- British quad poster
- Directed by: Gene Kelly
- Written by: Arthur Julian Harry Kurnitz Joe Morhaim
- Produced by: Gene Kelly
- Starring: Gene Kelly Barbara Laage Brigitte Fossey Bobby Clark Michael Redgrave
- Cinematography: Robert Juillard
- Edited by: Borys Lewin
- Music by: Georges Van Parys
- Distributed by: Metro-Goldwyn-Mayer
- Release date: June 20, 1957;
- Running time: 99 minutes
- Country: United States
- Language: English
- Budget: $575,000
- Box office: $950,000

= The Happy Road =

1957 French-American comedy film directed by Gene Kelly

The Happy Road is a 1957 French-American comedy film starring Gene Kelly, Barbara Laage, Michael Redgrave and Bobby Clark. The plot involves two runaway students and the efforts of their respective parents to locate them.

==Plot==
Two students (a boy and girl) escape from their Swiss private school and make for Paris. Their respective parents, an American father and a French mother, together embark on a wide journey around the countryside, getting local police involved in finding them, with many whimsical situations, including riding on a police motorcycle, and encountering military maneuvers and a bicycle race.

==Cast==
- Mike Andrews —	Gene Kelly
- Suzanne Duval — Barbara Laage
- Danny Andrews — Bobby Clark
- Janine Duval — Brigitte Fossey
- General Medworth — Michael Redgrave
- Doctor Salaise — Roger Tréville
- Hélène — Colette Dereal
- Madame Fallière — Maryse Martin
- Motorcycle Officer — Van Doude
- Armbruster — Colin Mann
- The Woodcutter — Alexandre Rignault
- David, Earl of Bardingham — T. Bartlett
- Carpenter — Paul Préboist

==Production ==
Writing for TCM on June 22, 2005, Jeremy Arnold observed: “The Happy Road is a modest production (undoubtedly one of the reasons Kelly chose it to direct and produce) and though uneven, it's often warm and charming with some fine comic episodes.
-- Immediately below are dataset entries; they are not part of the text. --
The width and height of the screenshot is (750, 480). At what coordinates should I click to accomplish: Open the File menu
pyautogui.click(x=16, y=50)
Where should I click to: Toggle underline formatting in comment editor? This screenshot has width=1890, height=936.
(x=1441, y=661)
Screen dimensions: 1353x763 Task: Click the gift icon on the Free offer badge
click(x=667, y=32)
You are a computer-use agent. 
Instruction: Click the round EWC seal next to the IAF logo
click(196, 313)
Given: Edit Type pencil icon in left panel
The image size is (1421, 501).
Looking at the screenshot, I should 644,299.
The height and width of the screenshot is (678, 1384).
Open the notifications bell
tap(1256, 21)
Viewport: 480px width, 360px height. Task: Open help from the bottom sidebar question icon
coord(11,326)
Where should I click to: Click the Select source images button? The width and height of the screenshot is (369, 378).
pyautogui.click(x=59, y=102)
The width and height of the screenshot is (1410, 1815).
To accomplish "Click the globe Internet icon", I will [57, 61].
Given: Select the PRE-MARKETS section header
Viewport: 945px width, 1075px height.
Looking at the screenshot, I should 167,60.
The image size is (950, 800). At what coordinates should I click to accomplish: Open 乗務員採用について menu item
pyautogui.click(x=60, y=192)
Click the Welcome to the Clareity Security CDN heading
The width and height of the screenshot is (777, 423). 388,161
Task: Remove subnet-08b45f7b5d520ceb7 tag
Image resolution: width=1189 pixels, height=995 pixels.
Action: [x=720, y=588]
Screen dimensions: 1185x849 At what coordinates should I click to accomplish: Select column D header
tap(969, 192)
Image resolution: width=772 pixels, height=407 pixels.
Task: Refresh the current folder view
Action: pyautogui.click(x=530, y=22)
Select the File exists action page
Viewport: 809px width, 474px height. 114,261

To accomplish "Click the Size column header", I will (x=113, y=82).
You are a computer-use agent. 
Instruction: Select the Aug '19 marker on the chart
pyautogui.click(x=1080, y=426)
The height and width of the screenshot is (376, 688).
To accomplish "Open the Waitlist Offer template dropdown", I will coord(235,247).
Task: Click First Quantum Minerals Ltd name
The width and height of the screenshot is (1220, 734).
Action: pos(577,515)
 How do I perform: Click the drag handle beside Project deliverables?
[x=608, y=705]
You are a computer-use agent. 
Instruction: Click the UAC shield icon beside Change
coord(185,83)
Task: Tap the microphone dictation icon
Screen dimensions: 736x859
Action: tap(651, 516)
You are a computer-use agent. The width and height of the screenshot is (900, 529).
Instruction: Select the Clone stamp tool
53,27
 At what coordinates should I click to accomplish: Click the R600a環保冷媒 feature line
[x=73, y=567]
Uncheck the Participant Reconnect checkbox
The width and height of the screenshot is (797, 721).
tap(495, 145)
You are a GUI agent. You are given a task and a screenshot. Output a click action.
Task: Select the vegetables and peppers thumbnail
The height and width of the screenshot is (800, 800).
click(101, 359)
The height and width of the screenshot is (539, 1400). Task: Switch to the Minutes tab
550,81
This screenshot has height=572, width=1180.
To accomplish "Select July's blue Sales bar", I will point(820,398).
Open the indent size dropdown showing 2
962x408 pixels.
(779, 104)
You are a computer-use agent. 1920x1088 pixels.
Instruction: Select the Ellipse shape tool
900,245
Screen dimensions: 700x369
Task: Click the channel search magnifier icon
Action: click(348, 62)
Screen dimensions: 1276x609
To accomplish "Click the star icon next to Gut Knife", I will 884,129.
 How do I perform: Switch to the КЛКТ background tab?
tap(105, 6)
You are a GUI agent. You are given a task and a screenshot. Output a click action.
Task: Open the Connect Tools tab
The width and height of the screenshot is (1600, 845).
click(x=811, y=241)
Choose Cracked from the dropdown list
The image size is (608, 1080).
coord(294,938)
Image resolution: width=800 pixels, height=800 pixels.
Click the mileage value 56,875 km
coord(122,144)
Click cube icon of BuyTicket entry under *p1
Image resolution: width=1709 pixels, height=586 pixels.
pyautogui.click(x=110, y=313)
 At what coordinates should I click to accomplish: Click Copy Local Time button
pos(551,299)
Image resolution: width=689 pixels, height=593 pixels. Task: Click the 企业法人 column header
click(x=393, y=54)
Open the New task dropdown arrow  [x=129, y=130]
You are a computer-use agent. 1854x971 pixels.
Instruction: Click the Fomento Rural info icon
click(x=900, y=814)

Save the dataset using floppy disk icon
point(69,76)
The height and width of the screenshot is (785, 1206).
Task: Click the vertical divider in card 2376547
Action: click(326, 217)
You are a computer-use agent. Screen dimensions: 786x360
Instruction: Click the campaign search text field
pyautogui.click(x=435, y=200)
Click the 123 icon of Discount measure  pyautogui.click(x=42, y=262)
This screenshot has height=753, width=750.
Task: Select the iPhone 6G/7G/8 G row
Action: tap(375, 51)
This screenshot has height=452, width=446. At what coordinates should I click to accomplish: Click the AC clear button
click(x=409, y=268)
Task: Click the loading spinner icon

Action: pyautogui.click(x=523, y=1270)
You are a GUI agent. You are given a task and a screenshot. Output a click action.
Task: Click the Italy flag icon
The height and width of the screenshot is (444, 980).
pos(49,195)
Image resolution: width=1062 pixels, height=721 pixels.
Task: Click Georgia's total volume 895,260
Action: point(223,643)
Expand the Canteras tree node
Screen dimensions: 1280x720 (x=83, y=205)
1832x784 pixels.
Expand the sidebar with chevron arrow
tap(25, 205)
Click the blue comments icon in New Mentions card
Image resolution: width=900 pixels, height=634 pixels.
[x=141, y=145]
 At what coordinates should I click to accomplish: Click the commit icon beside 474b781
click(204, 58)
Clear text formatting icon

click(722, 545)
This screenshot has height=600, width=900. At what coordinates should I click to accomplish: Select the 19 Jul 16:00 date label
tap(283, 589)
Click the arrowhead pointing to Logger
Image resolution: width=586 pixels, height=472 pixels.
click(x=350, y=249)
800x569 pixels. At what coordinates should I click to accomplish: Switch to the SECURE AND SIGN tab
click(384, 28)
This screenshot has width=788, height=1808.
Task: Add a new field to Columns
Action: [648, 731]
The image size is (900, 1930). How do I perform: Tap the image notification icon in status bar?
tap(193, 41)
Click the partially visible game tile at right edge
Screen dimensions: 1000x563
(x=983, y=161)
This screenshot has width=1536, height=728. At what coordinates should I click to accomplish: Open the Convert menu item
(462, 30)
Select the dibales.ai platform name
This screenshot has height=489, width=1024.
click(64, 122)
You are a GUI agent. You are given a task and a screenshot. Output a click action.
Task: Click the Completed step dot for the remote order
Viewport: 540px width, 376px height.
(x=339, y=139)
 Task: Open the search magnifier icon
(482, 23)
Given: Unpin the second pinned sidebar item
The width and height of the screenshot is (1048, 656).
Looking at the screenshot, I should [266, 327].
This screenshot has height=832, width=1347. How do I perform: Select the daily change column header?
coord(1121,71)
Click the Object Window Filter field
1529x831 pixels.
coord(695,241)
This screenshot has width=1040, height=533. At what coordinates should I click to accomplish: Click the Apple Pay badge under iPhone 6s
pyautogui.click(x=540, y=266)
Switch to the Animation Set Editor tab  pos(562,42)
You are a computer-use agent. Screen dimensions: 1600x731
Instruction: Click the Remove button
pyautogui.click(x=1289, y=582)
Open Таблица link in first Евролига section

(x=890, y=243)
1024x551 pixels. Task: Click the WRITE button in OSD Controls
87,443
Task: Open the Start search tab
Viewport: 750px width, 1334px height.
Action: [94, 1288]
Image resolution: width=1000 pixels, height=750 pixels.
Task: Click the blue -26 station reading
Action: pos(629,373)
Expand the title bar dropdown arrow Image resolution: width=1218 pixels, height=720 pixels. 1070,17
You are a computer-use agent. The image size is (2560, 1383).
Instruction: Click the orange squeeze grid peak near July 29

At its best, it reveals Kelly relying on his own unique strengths as a film artist. Since MGM played The Happy Road as a second feature on double bills, the movie didn't make much of a dent in moviegoers' consciousness. But it showcased Kelly's skills as a director, and proved he was particularly gifted at directing children.

==Reception==
In his June 21, 1957, review for The New York Times, Bosley Crowther praises the film as "a lively and charming little tale", highlighting Kelly's multiple roles and concluding “(He)rates a good hand for this picture. So does Metro-Goldwyn-Mayer."

Rotten Tomatoes shows only one review for the film, from Dennis Schwartz, describing it as a “Whimsical comedy that fails to maintain the charm it dishes out.”

According to MGM records, the film earned $325,000 in the US and Canada and $625,000 elsewhere, resulting in a loss of $117,000.

The Happy Road won a Golden Globe award for "Best Film Promoting International Understanding."